An exact copy of every record is needed, with all pictures omitted.

#### Extracted data
"""

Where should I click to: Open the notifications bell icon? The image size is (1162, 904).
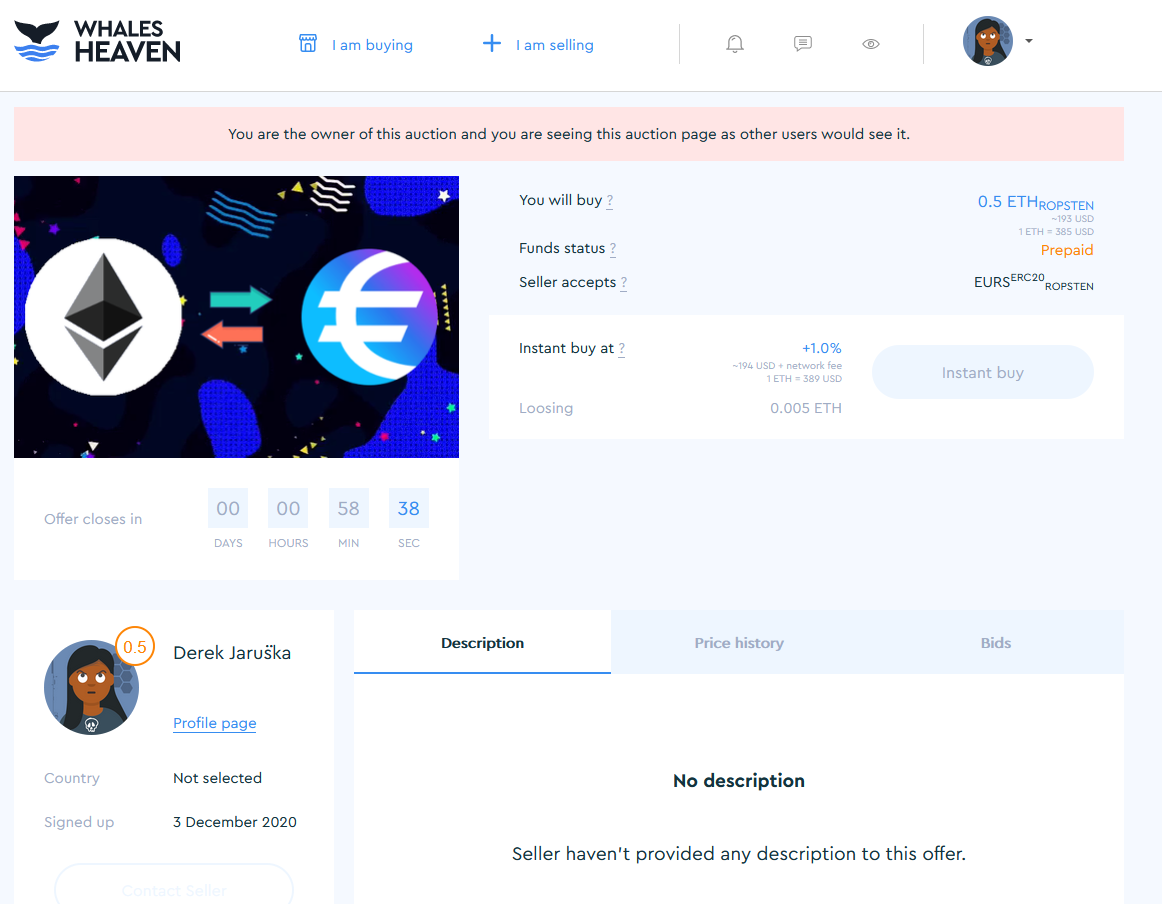coord(734,44)
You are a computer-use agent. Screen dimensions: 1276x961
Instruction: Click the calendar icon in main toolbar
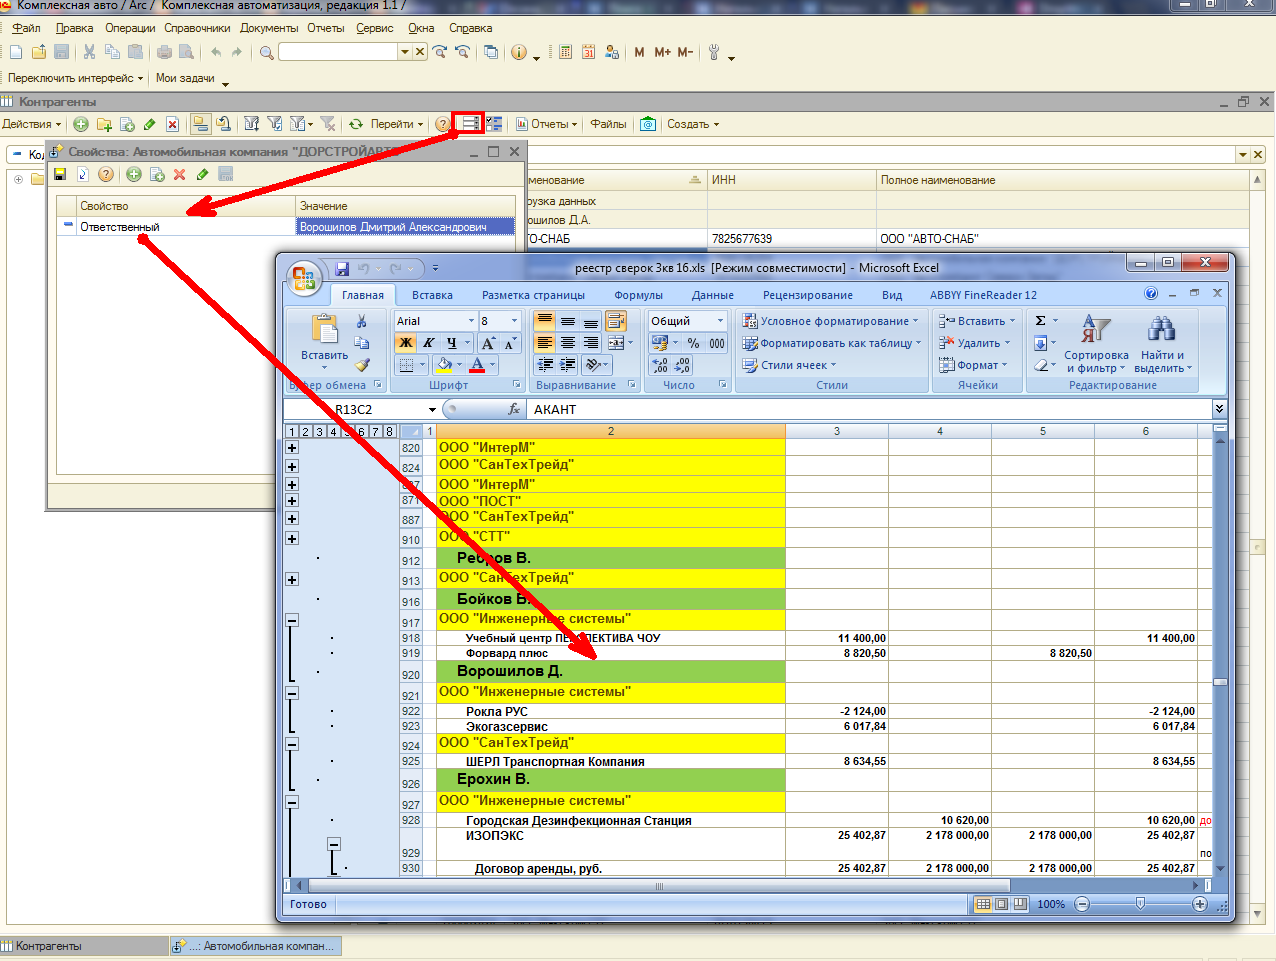[x=588, y=52]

"""

#### Reply to the exercise
Where should I click to: Open the notifications bell icon? The image size is (1162, 904).
coord(734,44)
You are a computer-use agent. Screen dimensions: 1276x961
Instruction: Click the calendar icon in main toolbar
[x=588, y=52]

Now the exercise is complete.